Recto seeks Palace action on EDSA-like pace classroom construction
One way to solve the “EDSA-like” pace in building classrooms is to list down in the national budget the names of the schools where they will be built, Senate President Pro-Tempore Ralph G. Recto proposed today.
Recto made the proposal after the Department of Education (DepEd) admitted before a House hearing last Tuesday that P98.5 billion – P44.6 billion for 2014 and P53.8 billion for 2015 – in classroom-construction funds have not been spent.
“The only solution is to itemize the school-building fund. How many classrooms will be built in what schools and how much is the authorized budget for each?” Recto said.
“Unbundling the classroom budget fund will solve one of the main causes of delay, which is too much time spent in choosing, evaluating and approving school sites,” Recto added.
The senator is also urging Malacañang to name a “point person who will unclog the huge backlog in school infrastructure.”
What DepEd needs is a “lesson plan” on classroom construction, the senator stressed.
“Sa ngayon kasi, hihingi sila ng malaking pondo, tapos hindi naman pala alam kung saan itatayo. Akala ko ba zero-based budgeting tayo, that we start from scratch and build the budget up from zero by adding the inputted needs?” Recto said.
“Pero pagdating sa classrooms, mukhang ang nangyayari ay ‘zero-based knowledge’ budgeting kasi hindi alam kung saan itatayo ang mga ito. Inuuna ang pera bago ang pangangailangan. It is putting-the-car-before-the-horse kind of budgeting,” he lamented.
Recto rallied his colleagues to demand from DepEd “the particulars” of its proposed 2016 classroom construction fund.
“The listing must be attached to the DepEd budget. If the Department of Health (DOH) can do it for their Health Facilities Enhancement Program (HFEP), why can’t DepEd do it?” Recto said.
He was referring to the DOH’s HFEP for 2016 which itemizes the 3,886 barangay health centers, 3,200 school-based health stations, and 796 hospitals to be upgraded.

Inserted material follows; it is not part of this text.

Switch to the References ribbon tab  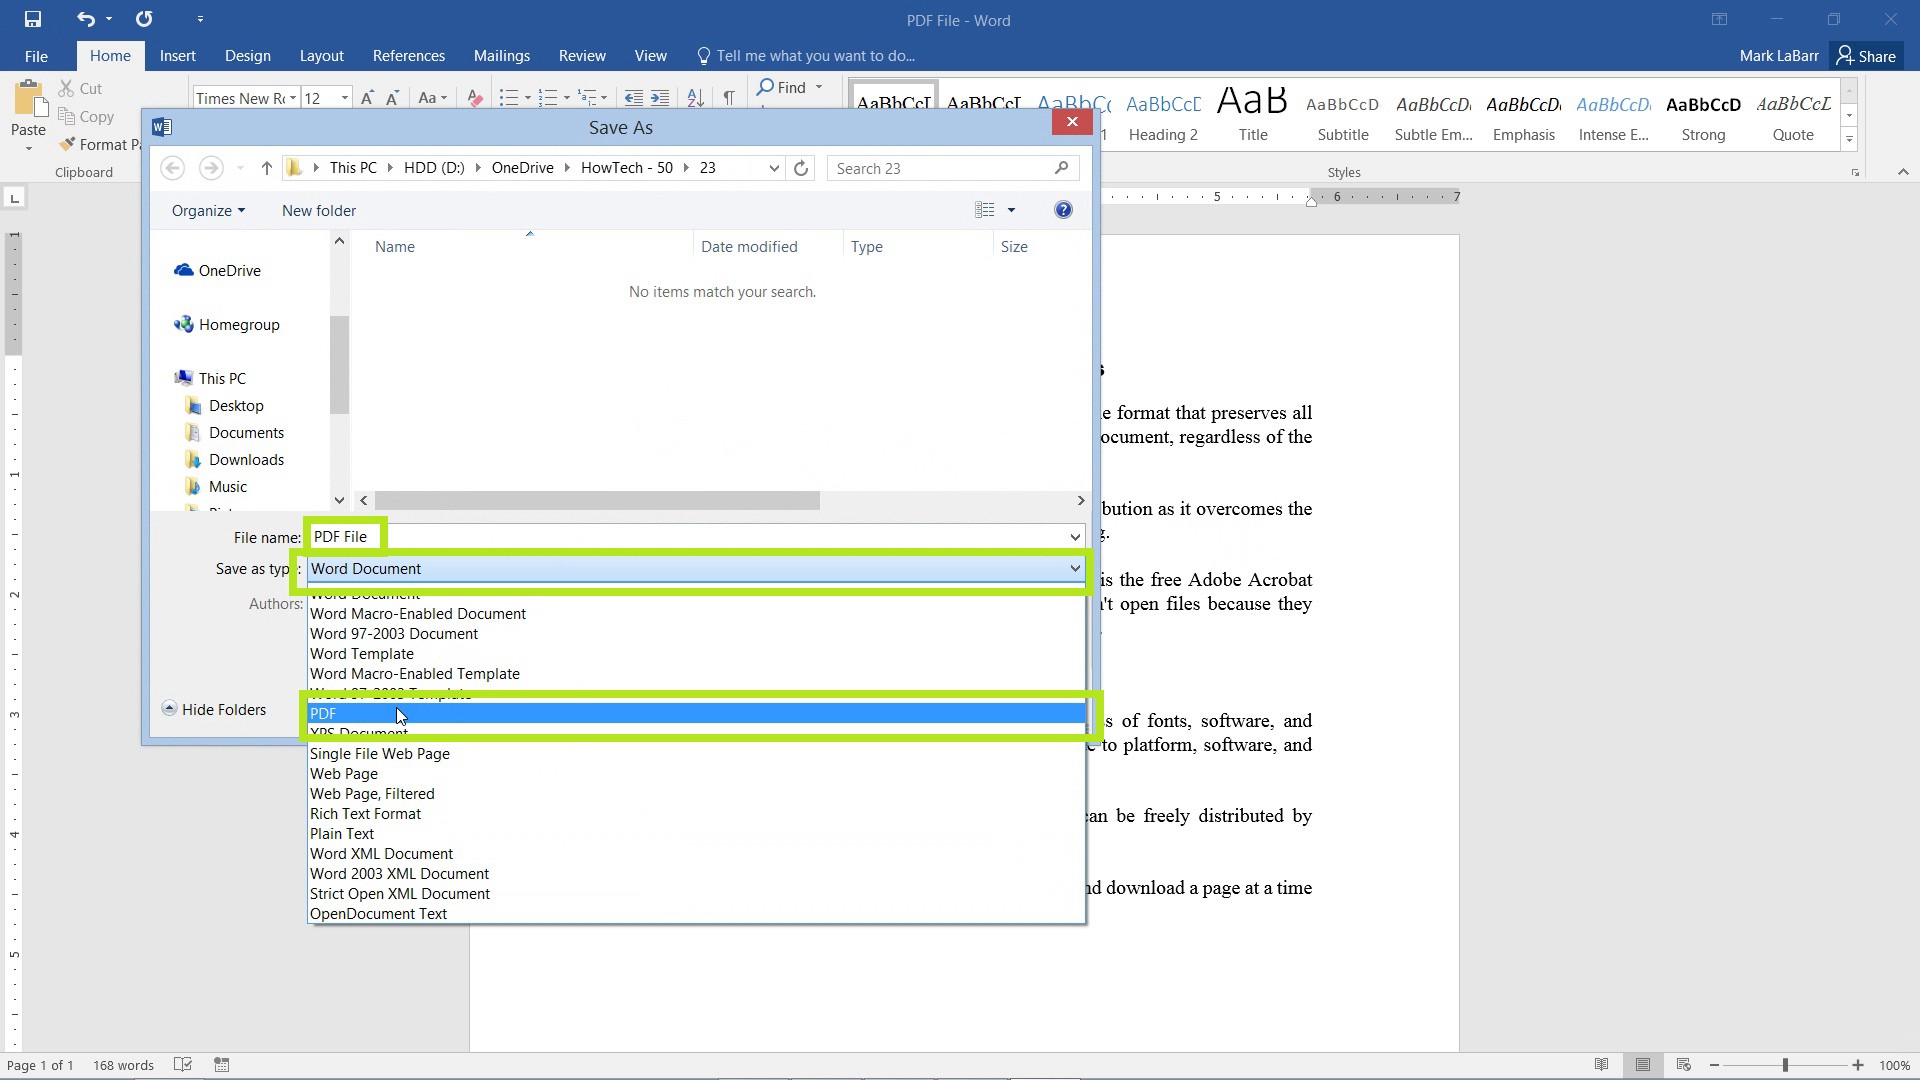(x=408, y=55)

For 2016, DepEd is asking P61.8 billion to build 43,000 classrooms – 20,000 for K-10 classes, and 23,000 for Senior High School or Grades 11-12.
“But here we go again: They are not telling us where these will be built. It is zero-based knowledge budgeting again. There is no enumeration, no project details,” he said.

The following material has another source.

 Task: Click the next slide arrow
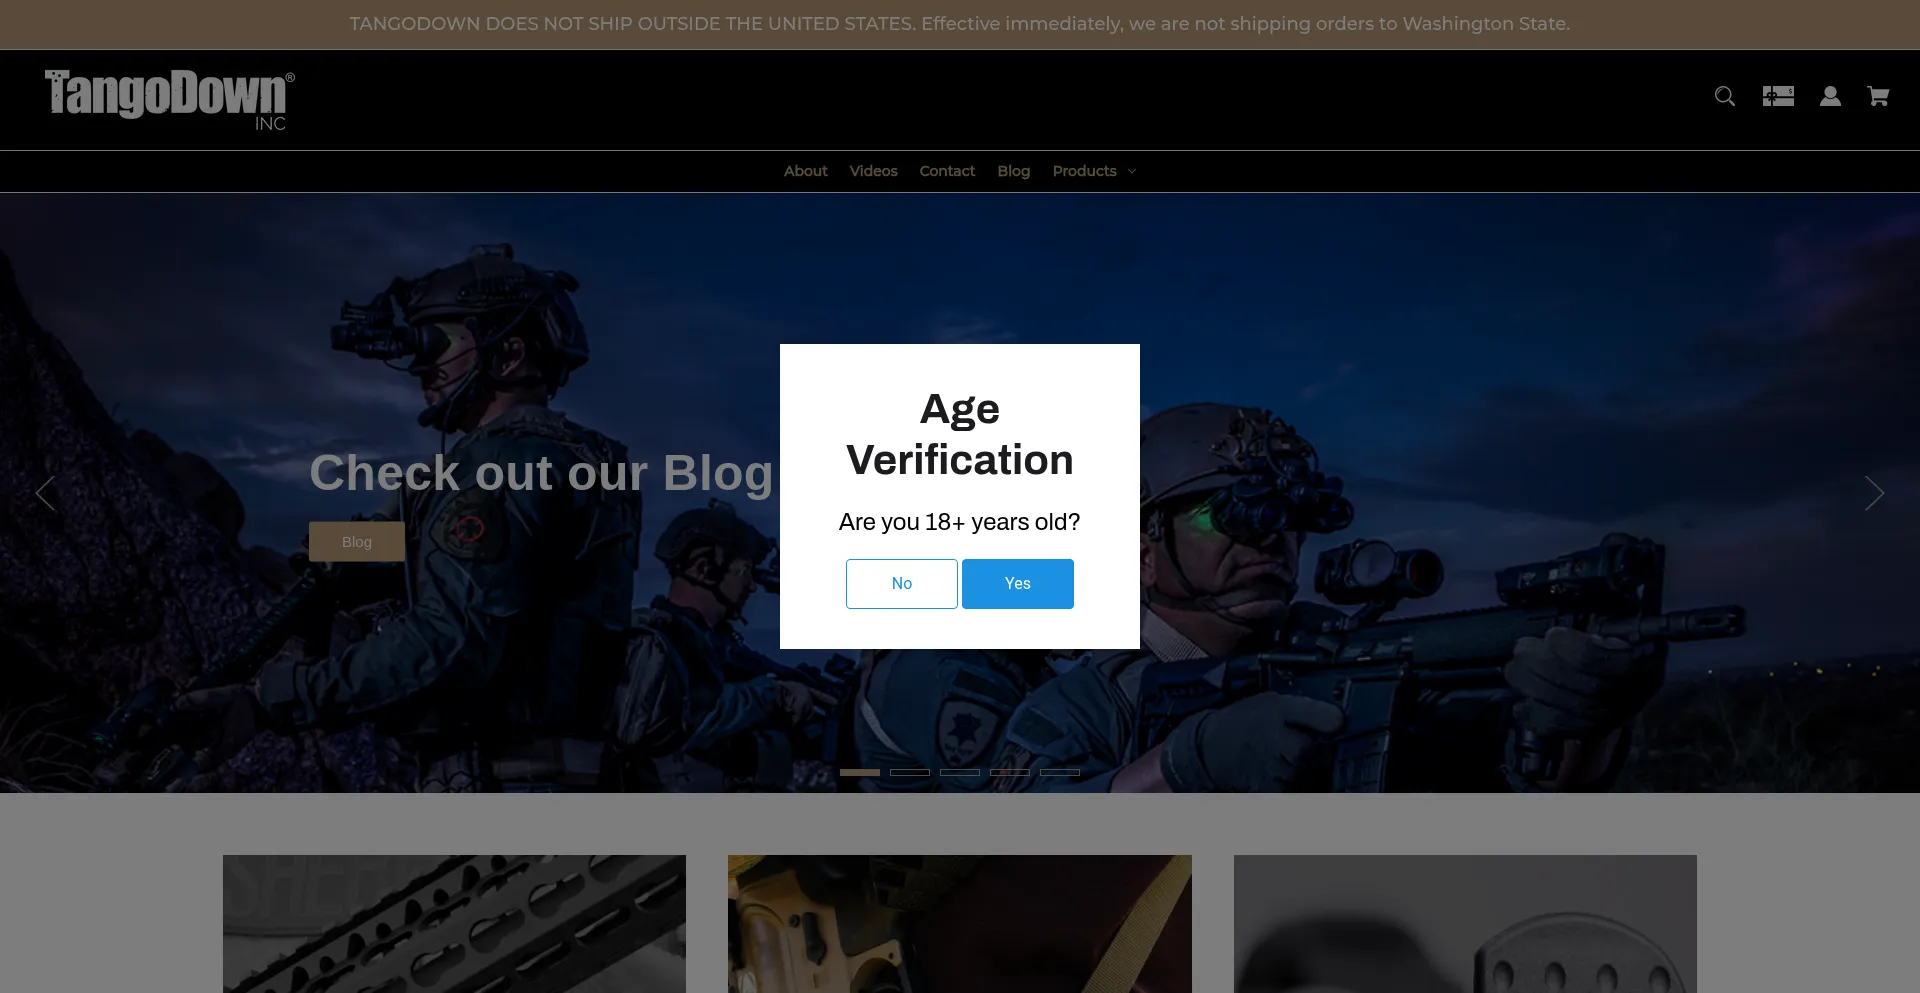click(1874, 494)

Recto said he will also “ask the budget gatekeepers” in the Department of Budget and Management (DBM) for their basis in endorsing the request of the DepEd. “What’s the empirical basis? What was the formula used?”

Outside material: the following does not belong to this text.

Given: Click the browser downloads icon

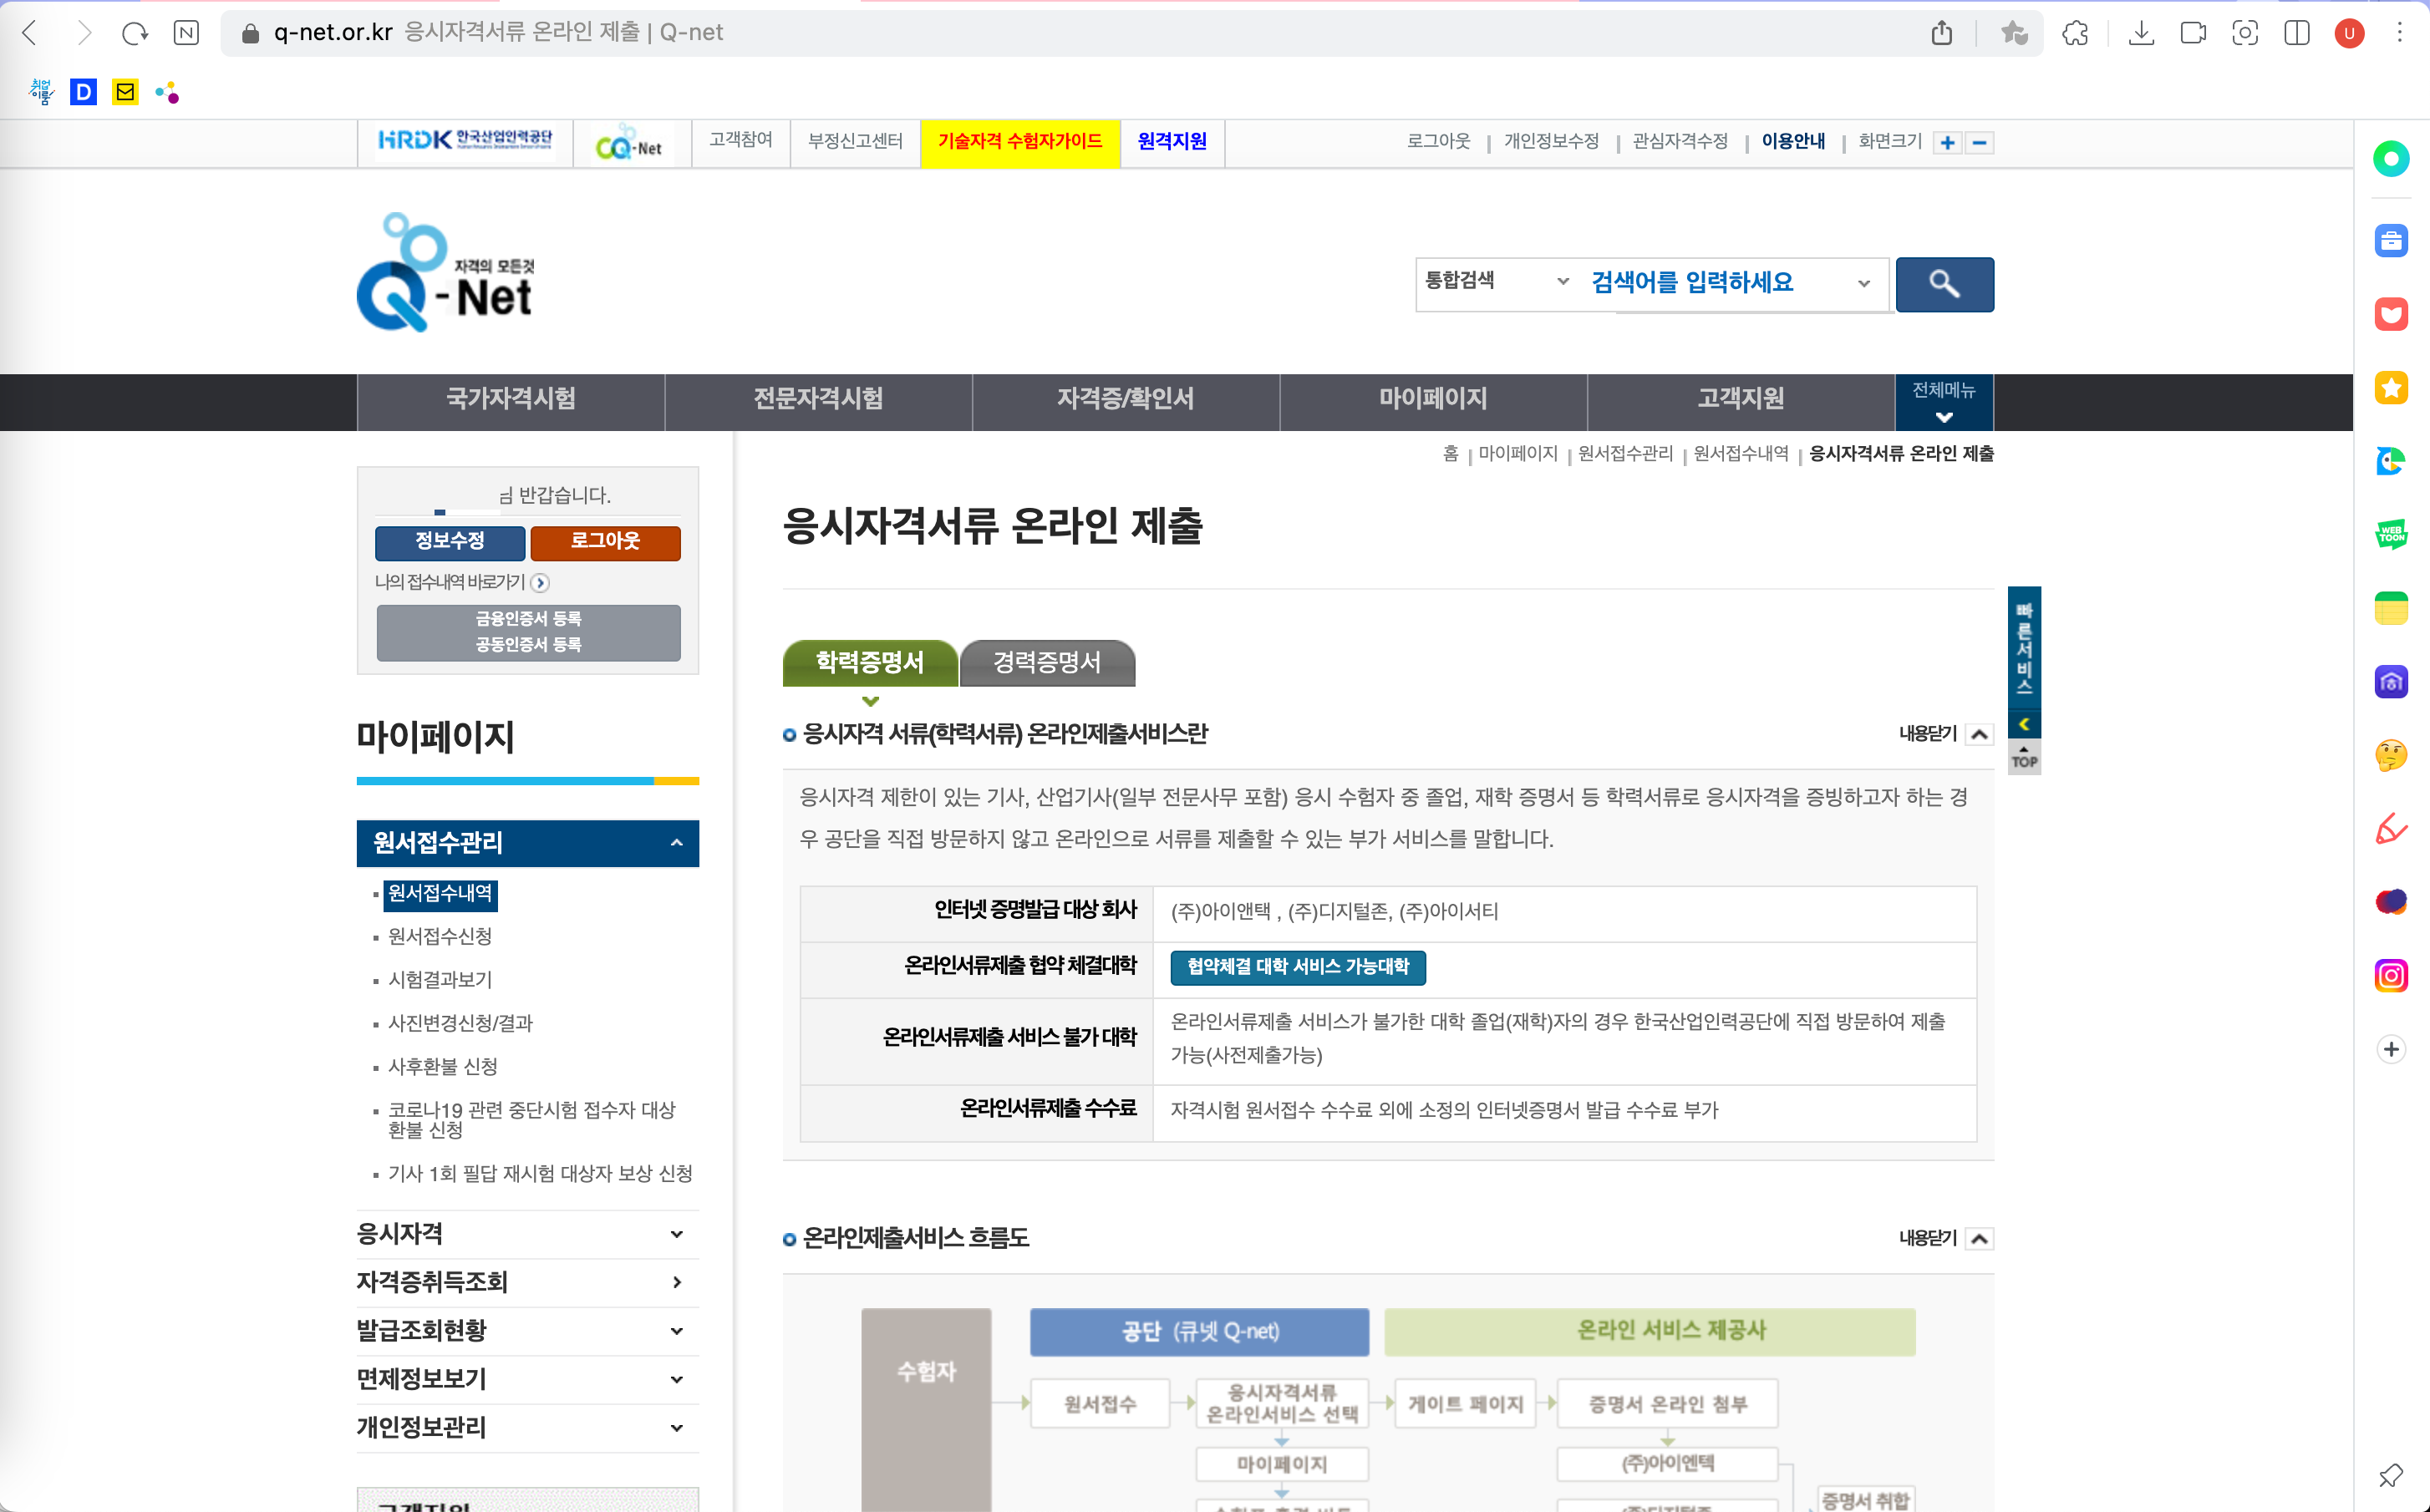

Recto said he was surprised by DepEd’s admission that “even the 2014 allocation” has remained undisbursed.
“We were under the impression that of the 43,138 classrooms to be built that year, only 7,000 remained unfinished as of February 2015. ‘Yun pala, mas malala pa,” he said.
“The challenge now is to prevent the backlog from piling up. There’s this huge backlog for 2014. We have 44,663 rooms that must go up this year, and then 43,000 classrooms next year,” he said.
According to Recto, bottlenecks “must be identified and solutions put in place because at the end of the day, it is the children who suffer.”
Among the solutions Recto is proposing is for DepEd “to share its burden and seek help from local governments who are more than willing to help and put in their equity.”
“Kung classroom lang ang kaya ng pondo ng DepEd, pwedeng i-joint-venture iyan sa LGU na upang magdagdag ng pondo para sa toilet,” Recto said.
Recto said the slow pace of classroom construction contrasts with the frenetic pace of China which is building structures on the West Philippine Sea.
“If China can rapidly build airstrips on land previously underwater, then why are we having a hard time building 60-square-meter classrooms on dry land?” he asked.